Hello, yeah its 25 months of trying now for me and DH with an ectopic pregnancy in October 2008. I'm the last one left of all my friends to not have children - have stopped going out with them every week and now have new, childless friends who don't want to talk about poo, chapped nipples, pushchairs, sleepless nights, tantrums, etc etc.

I'm on my second months of clomid and so have become an avid symptom spotter as this is the first time in months that I've ovulated.

Good luck to everyone :dust:


----------



## BritAcrossSea

This is gonna have to be a fleeting visit - I am absolutely shattered - but I was just wondering, where is everyone in their cycles? I've said before but I should ovulate in about a week but tbh my main priority is to get my backside down to a gym. I've given my DH until the end of the week for us to join one. We've got a couple in mind so we need to compare the two but I really would like to have had my first gym session by Friday. What's everyone else up to (besides baby making)? Speak to you soon x


----------



## foxyloxy28

CD5 for me - zzzzzzzz hate this part of the cycle. I don't ov till around CD19 so it seems to take forever to get there.

Good luck with the gym

I've just removed the clothes from my treadmill and had a 20 mins work out! I'm so unfit it's awful.

Hoping to gradually build up to longer and harder walks/runs and see how it goes.


----------



## OnErth&InHvn

im cd16. I should O today..... but i doubt it. :( No CM, no O pains... but we BD yesterday just in case.
:cry:


----------



## Charliemarina

hey hunny, there are lots of us LTTTC'ers i myslef have been trying a year and 9 months lost count of the cycle number :(
i thought about asking to see a FS but i do have 2 healthy children my son 9 and daughter 2 and half and iv had 4 losses since there births trying for num 3, i dont think anything is wrong with me i just feel this baby is going to take time and patience, i will go to the 2 year mark and if nothing i may go see the doc for a referral but i really dont want to :cry:
anyways as for now im 10dpo due af in about 5-6 days, my cycles are kind of long with ov being not the same every cycle, one cycle it can be cd15 then another could be cd28 (majority being cd19)
im [-o&lt; that this is my cycle but YEAH RIGHT lol :)


----------



## babyhopes2010

BritAcrossSea said:


> Yeay :happydance: I'm glad we'll be able to go through this journey helping and sharing it with each other. Berniep and Foxy, I'm on a weight loss mission as well. My FS told me that I've got to get my BMI down to 25!! Which means, I need to shed 2 stone and I know it's gonna be really hard - I have one major sweet tooth :icecream:
> 
> Sorry if I don't reply for a little while but I'm about to start the big travel from the USA to the UK. I've just finished packing which has been a huge chore but it's done now and so we're to set off extremely soon.
> 
> BTW, I'm taking a relaxed approach to ttc (or at least I'm trying to), as per the instructions of our FS. My AF finished a few days so I reckon I'll be ovulating in about a week (have I already contradicted my relaxed approach?). Let the bd'ing commence.
> 
> Take care and I'll be on again soon. Enjoy the rest of your weekend ladies x

i need to shed 2 1/2 stone.do you want to start a weight loss count down to bfp???


----------



## BritAcrossSea

babyhopes2010 said:


> i need to shed 2 1/2 stone.do you want to start a weight loss count down to bfp???

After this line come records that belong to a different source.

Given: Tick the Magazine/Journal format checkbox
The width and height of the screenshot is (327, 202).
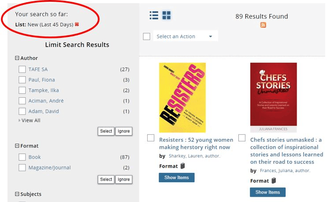Looking at the screenshot, I should tap(22, 168).
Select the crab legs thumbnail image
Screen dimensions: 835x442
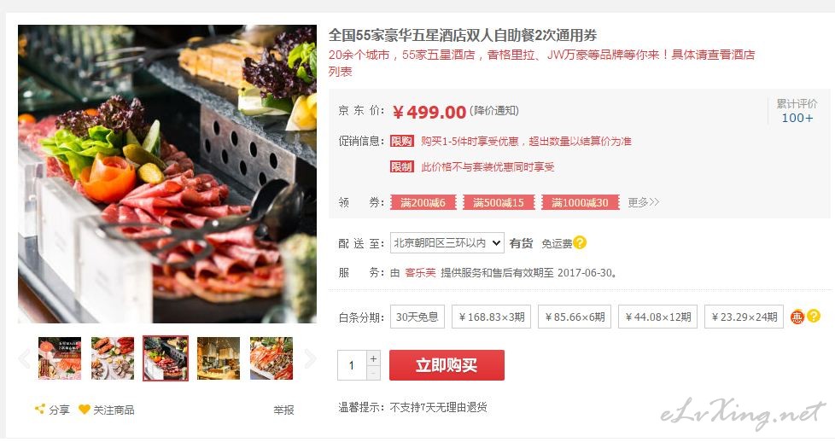[x=271, y=358]
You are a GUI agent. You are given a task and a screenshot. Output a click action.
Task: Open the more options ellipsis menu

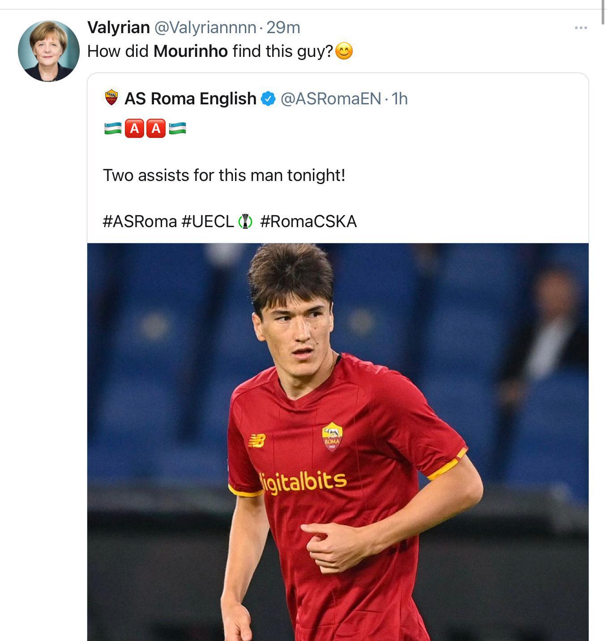click(581, 28)
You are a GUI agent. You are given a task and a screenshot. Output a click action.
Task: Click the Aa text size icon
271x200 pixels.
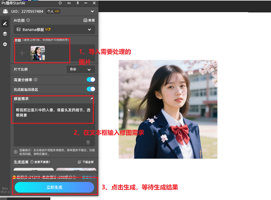tap(69, 3)
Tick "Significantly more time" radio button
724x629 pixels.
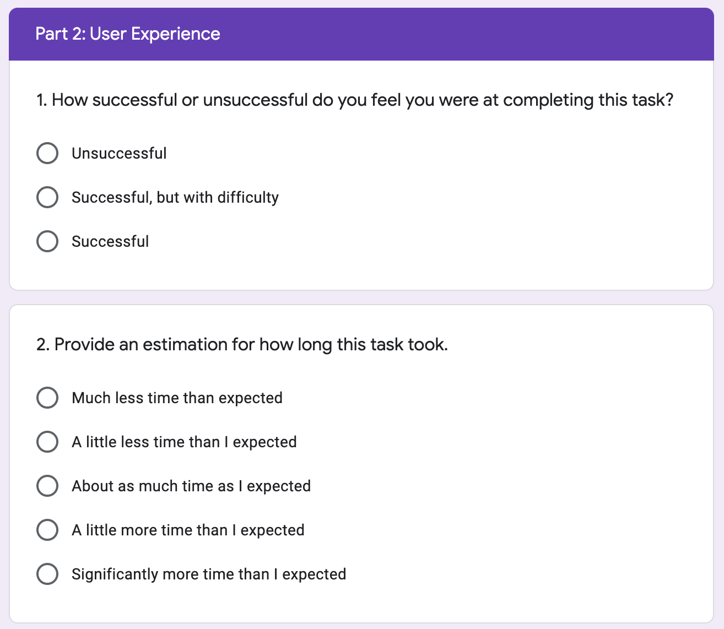pyautogui.click(x=47, y=574)
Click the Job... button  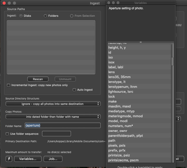tap(53, 159)

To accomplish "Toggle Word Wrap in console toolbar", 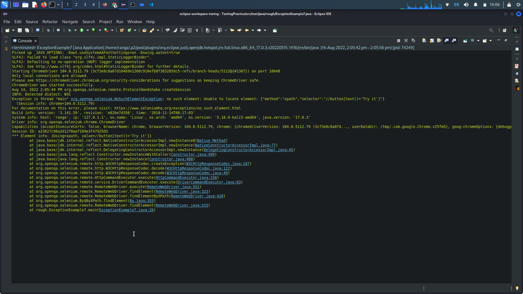I will [x=439, y=41].
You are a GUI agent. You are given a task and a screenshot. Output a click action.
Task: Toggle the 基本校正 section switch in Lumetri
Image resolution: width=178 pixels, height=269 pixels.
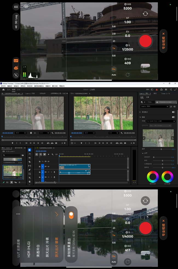point(173,112)
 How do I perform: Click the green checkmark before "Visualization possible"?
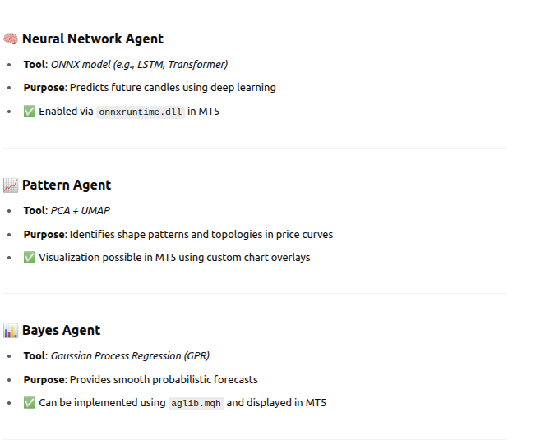coord(30,257)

Do you mean a ticker? I've got something similar on my iphone and it's already doing my head in, although really it is a good thing 'cos I'm determined to see those blinkin' figures change. 

Tonight me and my DH joined a fitness centre :yipee: so that's a start. I just wanna get going 'cos tbh I am a little bit apprehensive about my first time but I'm sure once I go it'll be fine.


----------



## BritAcrossSea

foxyloxy28 said:


> I've just removed the clothes from my treadmill and had a 20 mins work out! I'm so unfit it's awful.
> 
> Hoping to gradually build up to longer and harder walks/runs and see how it goes.

It's at least a start :thumbup:. We were told by a friend that when starting excercise you should keep with it for at least 3 months 'cos by that time the benefits should be seen and it'll be easier to enthuse about it. I tend to be a bit of a fad girl so I'm really hoping that I don't flake on my exercise. No I won't, I'm determined not to!


----------



## foxyloxy28

I'm like that - I get something in my head and run with it, only to go off it after a while. I'm determined to stick with healthier eating and more exercise.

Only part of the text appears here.